PROBLEM TO WORK ON: Write out each of these rows word for word, leaving out the pictures.

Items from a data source
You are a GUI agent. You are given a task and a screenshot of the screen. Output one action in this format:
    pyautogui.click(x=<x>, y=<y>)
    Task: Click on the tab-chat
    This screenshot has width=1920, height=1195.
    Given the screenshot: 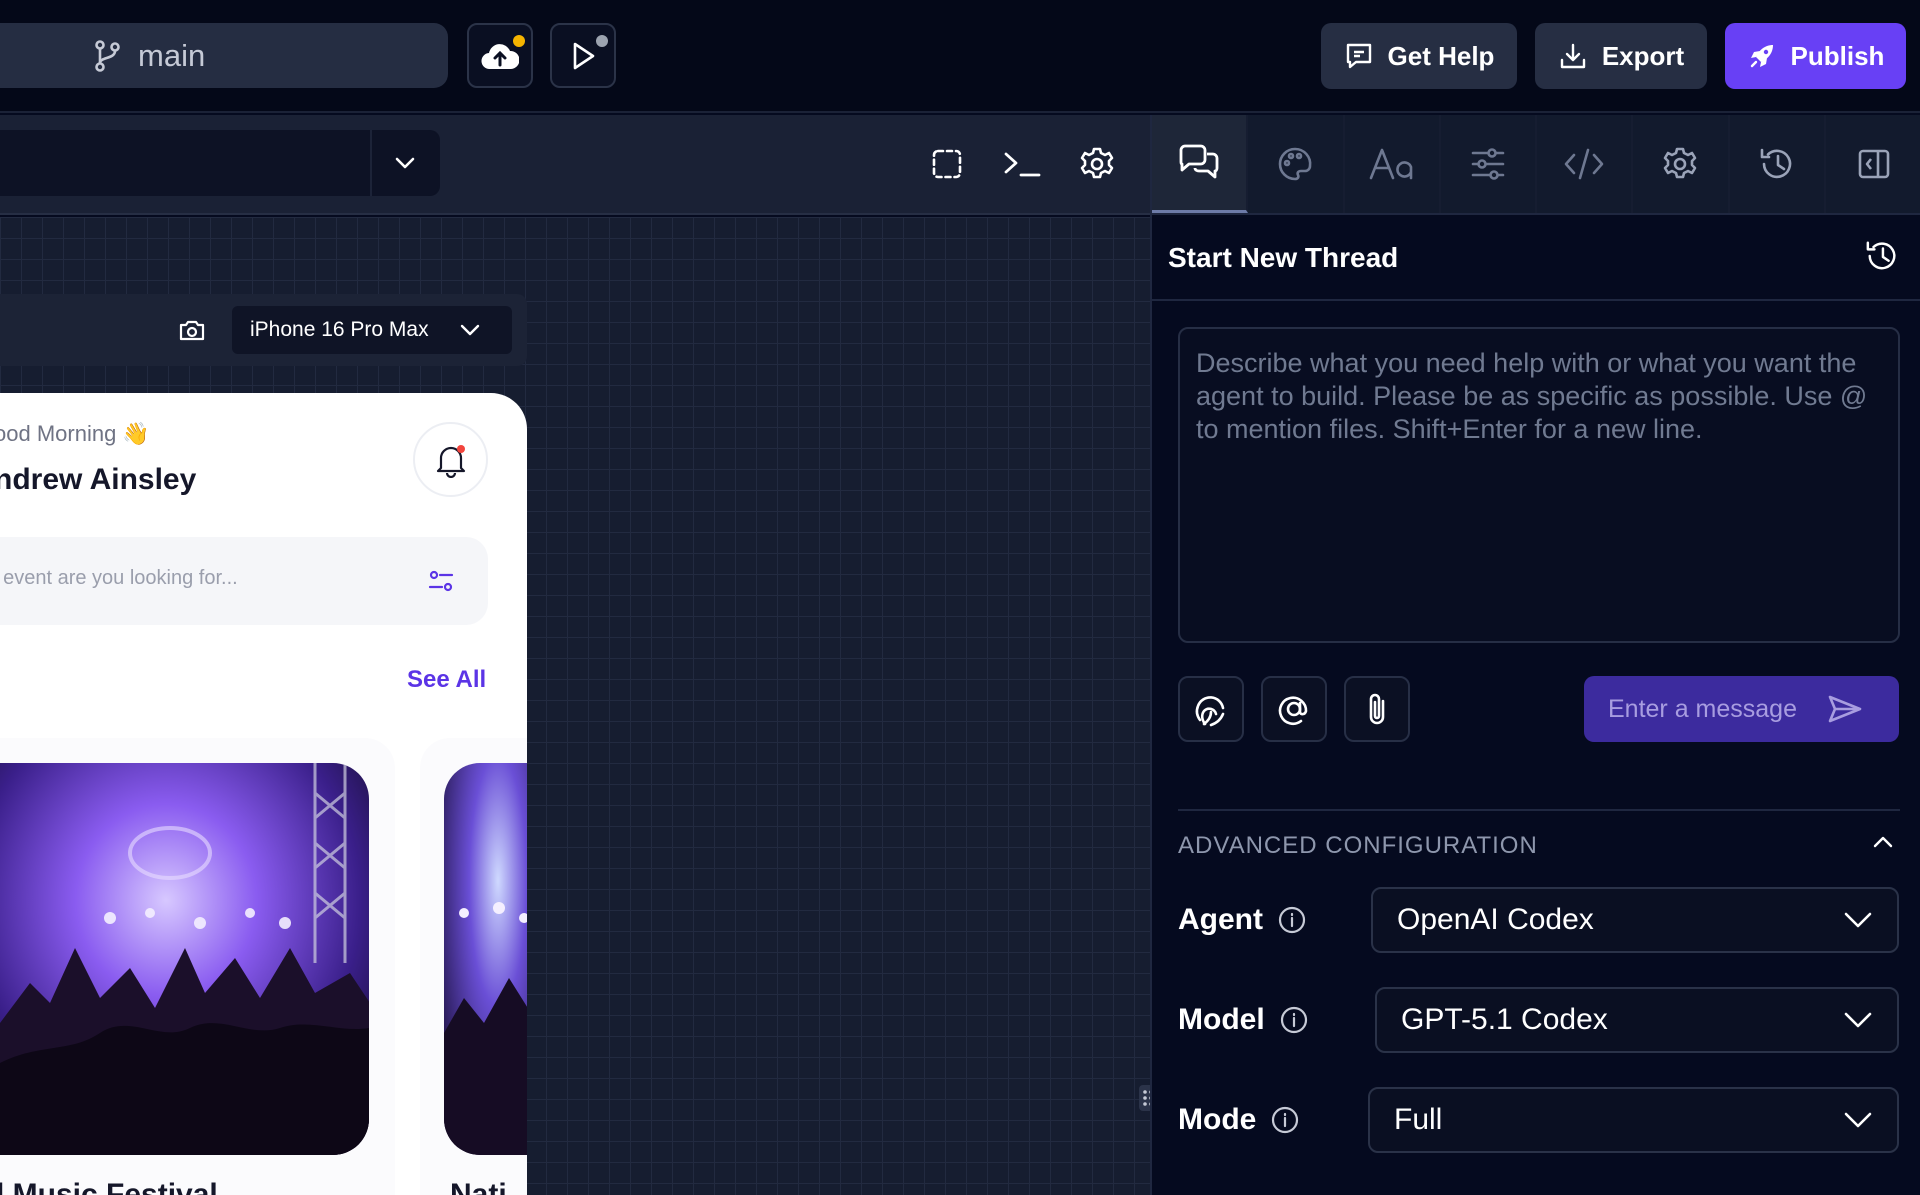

TASK OUTPUT:
You are a GUI agent. You are given a task and a screenshot of the screen. Output one action in this format:
    pyautogui.click(x=<x>, y=<y>)
    Task: Click on the tab-chat
    This screenshot has width=1920, height=1195.
    Given the screenshot: 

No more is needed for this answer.